Southbound - Summer 2022

Getting this one right is difficult

By Michael Randle


There are lots of moving parts in this uncertain economy, way more so than normal. Does anyone really know the answers? We have conflicting data. In May, nearly 400,000 jobs were created, a great month under any circumstances. However, labor is so tight that we cannot even create a staff that is sufficient to serve meals at some restaurants. I have never quite seen anything like it in my life. Even worse, thousands of restaurants and other businesses — some three generations old or older — have closed this year as a result of nil, nada, naught and zilch labor.  

For most economic developers in the South, creating jobs has now been replaced by efforts to find labor as the No. 1 task. We have averaged about 500,000 jobs created monthly as the nation fills jobs lost during COVID. For the most part, that has been accomplished. That being the case, look for monthly job totals reported by the federal government to drop to nearly 100,000 in the next two years, and even less from there. 

We were so right years ago when we wrote ad nauseum that pure demographics will rule all aspects of the economy for years. . .the fact that more people are aging out of the workforce than entering it while immigration was being reduced. There is nothing left to backfill our workforce other than immigration; the fertility rate among women of child-bearing age is the lowest it as ever been in the nation's history. Young adults do not believe they can afford to have children. Baby boomers are retiring at rates that cannot be replaced in the workforce. 

The U.S. has three options when it comes to an exhausted labor force. We can (1) incentivize having a child (paying couples for babies); (2) embrace immigration, including vetting refugees to work in the U.S.; (3) accept slower growth as a result of a workforce that is losing members every single day. Those are your choices. It's not politics, it's math. 

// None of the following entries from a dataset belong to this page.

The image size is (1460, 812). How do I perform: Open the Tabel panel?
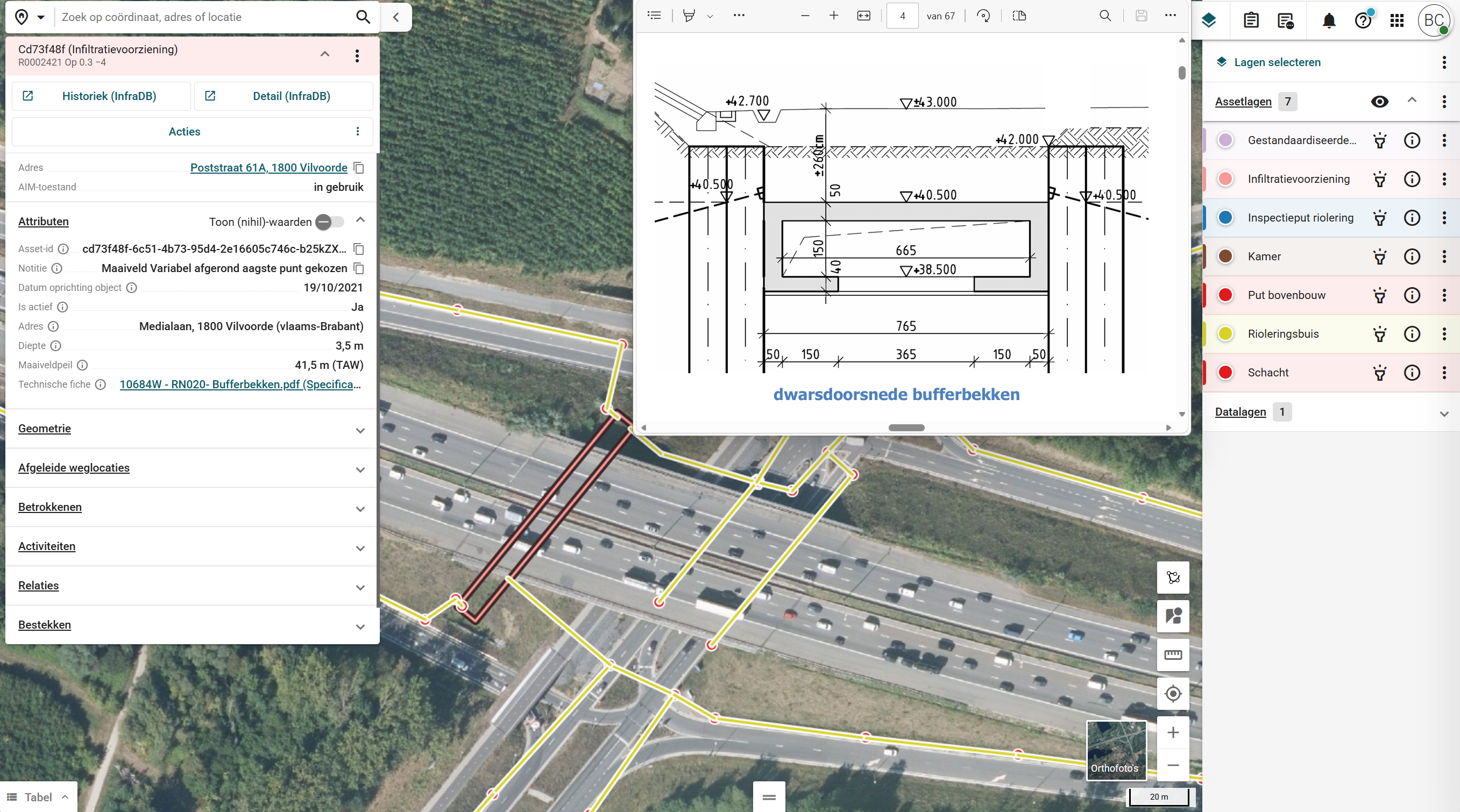pos(38,797)
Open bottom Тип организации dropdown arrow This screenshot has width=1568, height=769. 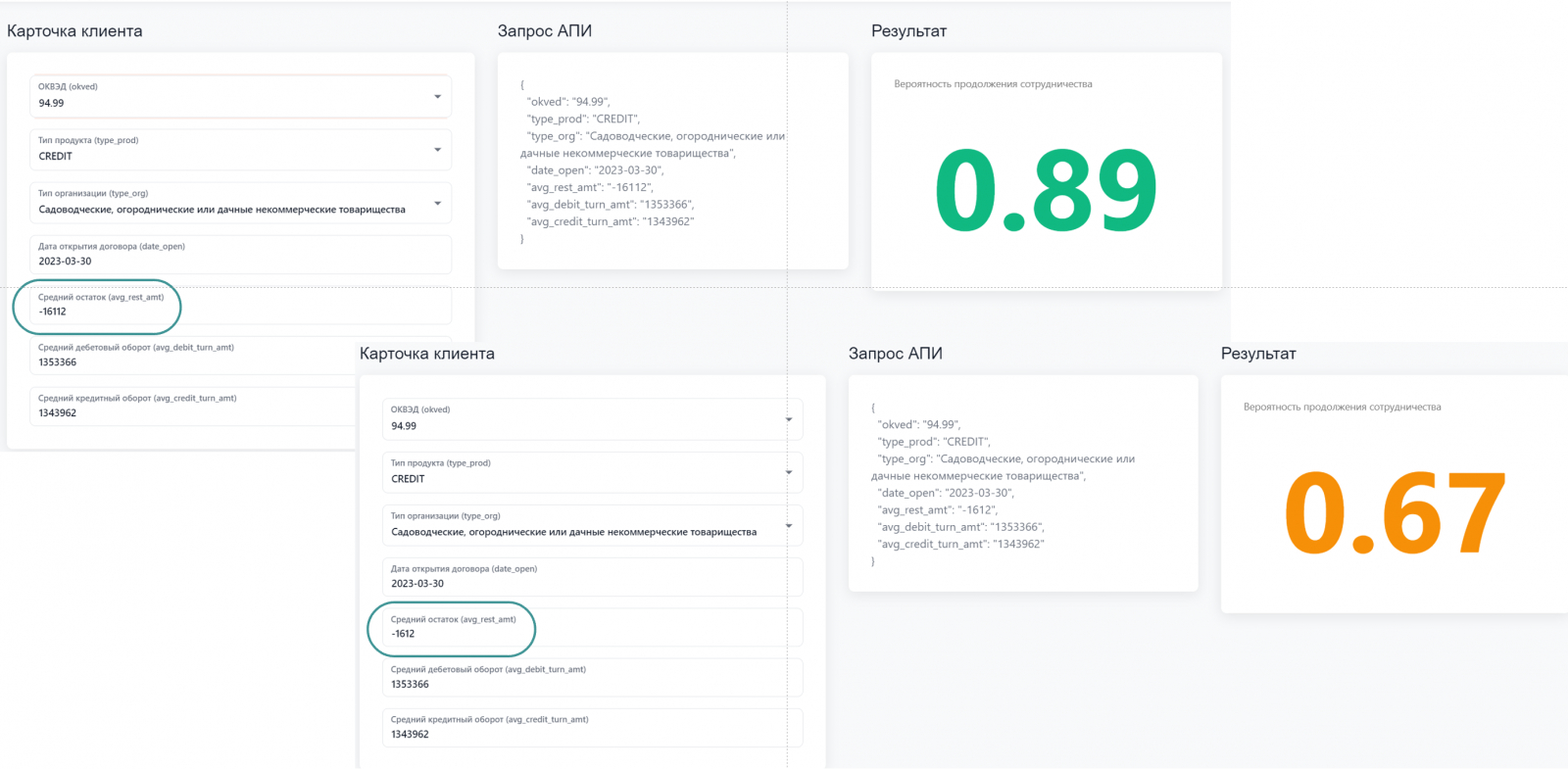[789, 526]
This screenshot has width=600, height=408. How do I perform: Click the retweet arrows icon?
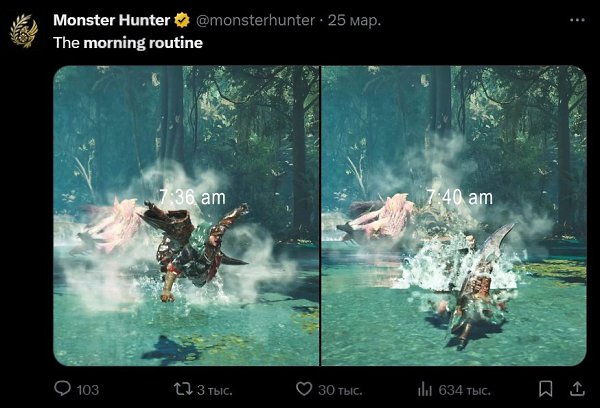[184, 388]
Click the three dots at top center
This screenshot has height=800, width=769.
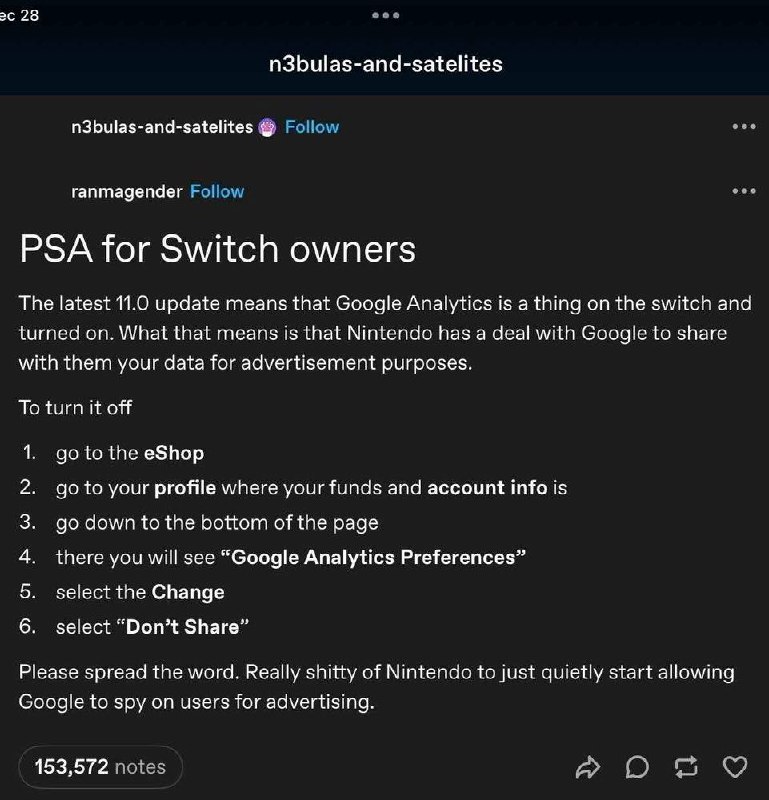point(385,15)
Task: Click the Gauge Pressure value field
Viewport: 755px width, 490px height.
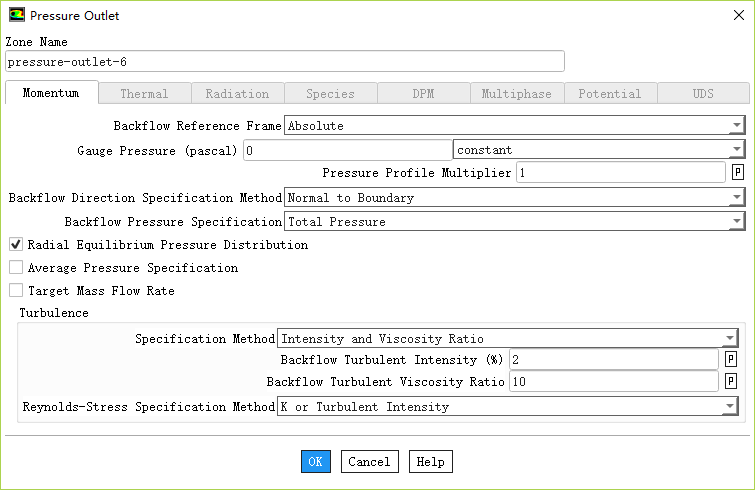Action: click(346, 150)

Recessions can be started by excessive tightening by the Fed. Look for three aggressive fed rate hikes this year and next to help slow inflation. 

One of the chief factors in this round of inflation is the energy crisis. The world is grappling with gravity-defying energy price spikes on everything from gasoline and natural gas to coal. Some fear this may just be the beginning.

Current and former energy officials say they worry that Russia's invasion of Ukraine in the wake of years of underinvestment in the energy sector has sent the world careening into a crisis that will rival or even exceed the oil crises of the 1970s and early 1980s. Unlike those infamous episodes, this one is not limited to oil.

"Now we have an oil crisis, a gas crisis and an electricity crisis at the same time," Dr. Fatih Birol, head of the International Energy Agency watchdog group, told Der Spiegel in an interview published in June. "This energy crisis is much bigger than the oil crises of the 1970s and 1980s. And it will probably last longer."

Mark Vitner, economist at Wells Fargo, described this no-growth economy in early June when he said, "As far as what the economy is trying to do, I think businesses, households and governments are trying to figure out what the post-pandemic economy will look like. The markets have been off all year because they feel the Fed has no choice but to reduce the amount of stimulus in the pipeline because inflation is so high.”